Item-finding records –
--- --- ---
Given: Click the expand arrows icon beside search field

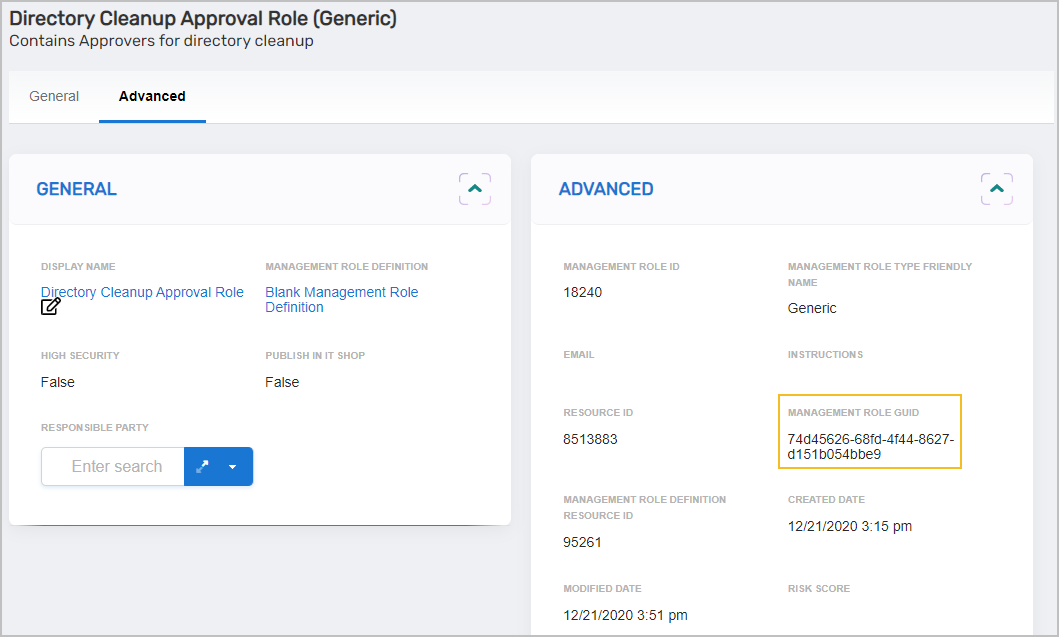Looking at the screenshot, I should 203,466.
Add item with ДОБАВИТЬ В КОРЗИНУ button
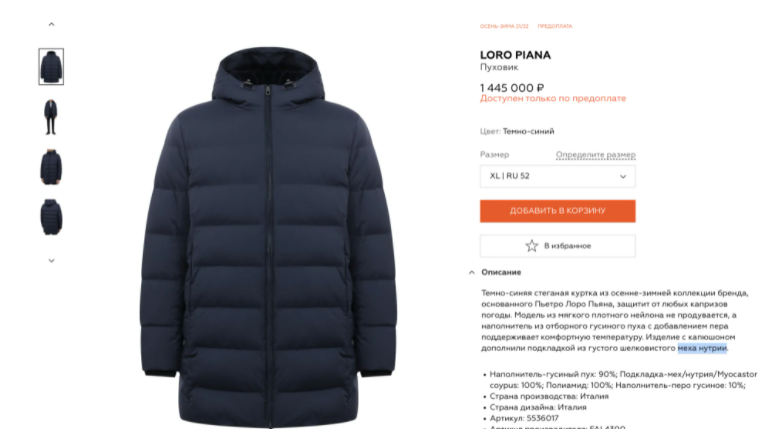Viewport: 784px width, 429px height. point(558,211)
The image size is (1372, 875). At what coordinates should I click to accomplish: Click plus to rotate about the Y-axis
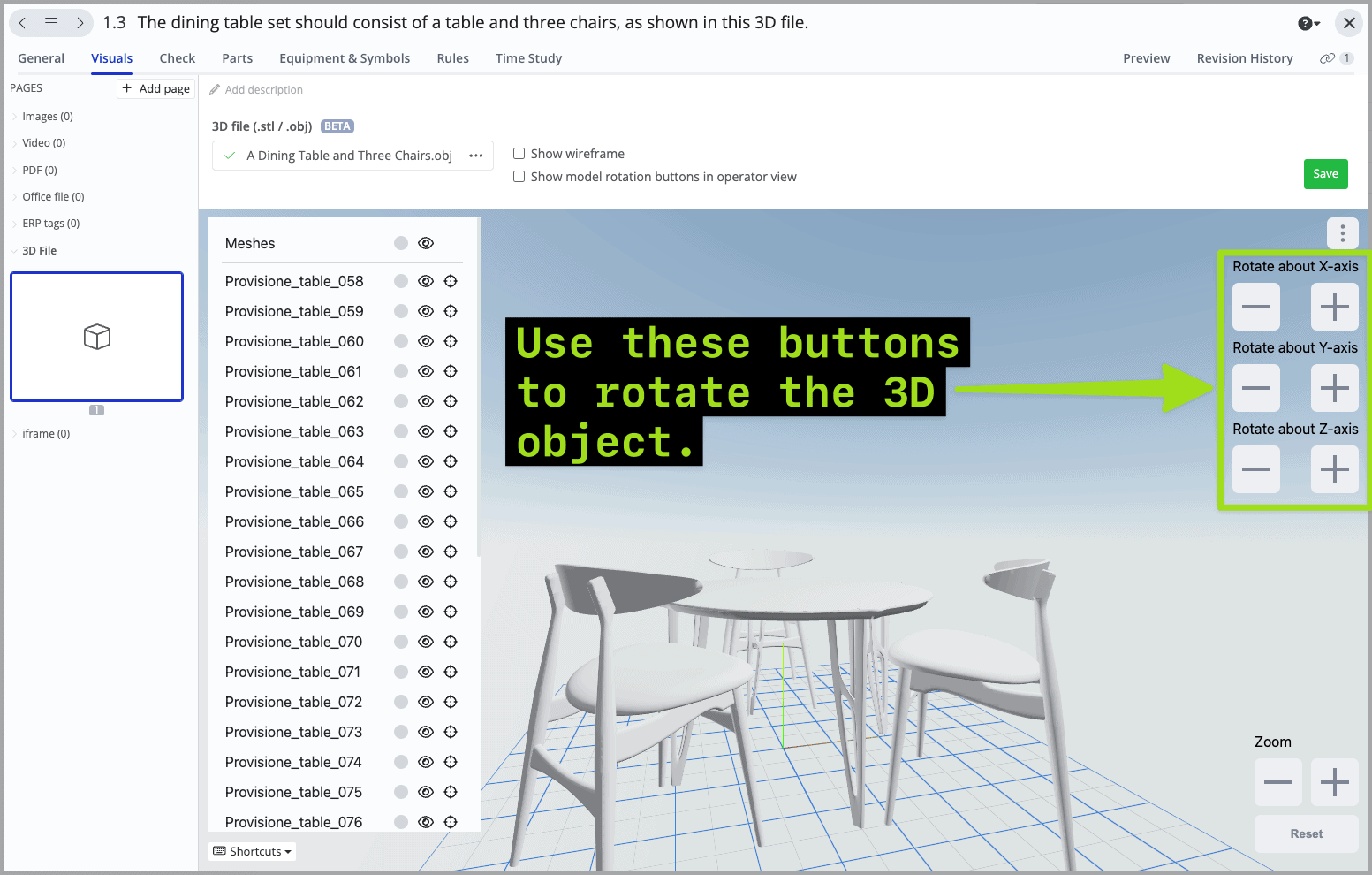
--- --- ---
YOUR GOAL – Write out the lines of every row above word for word, and leave the pictures out of your answer.

THE RESPONSE –
Given: Click the expand arrows icon beside search field

Looking at the screenshot, I should 203,466.
Add item with ДОБАВИТЬ В КОРЗИНУ button
Viewport: 784px width, 429px height. point(558,211)
The image size is (1372, 875). At what coordinates should I click to accomplish: Click plus to rotate about the Y-axis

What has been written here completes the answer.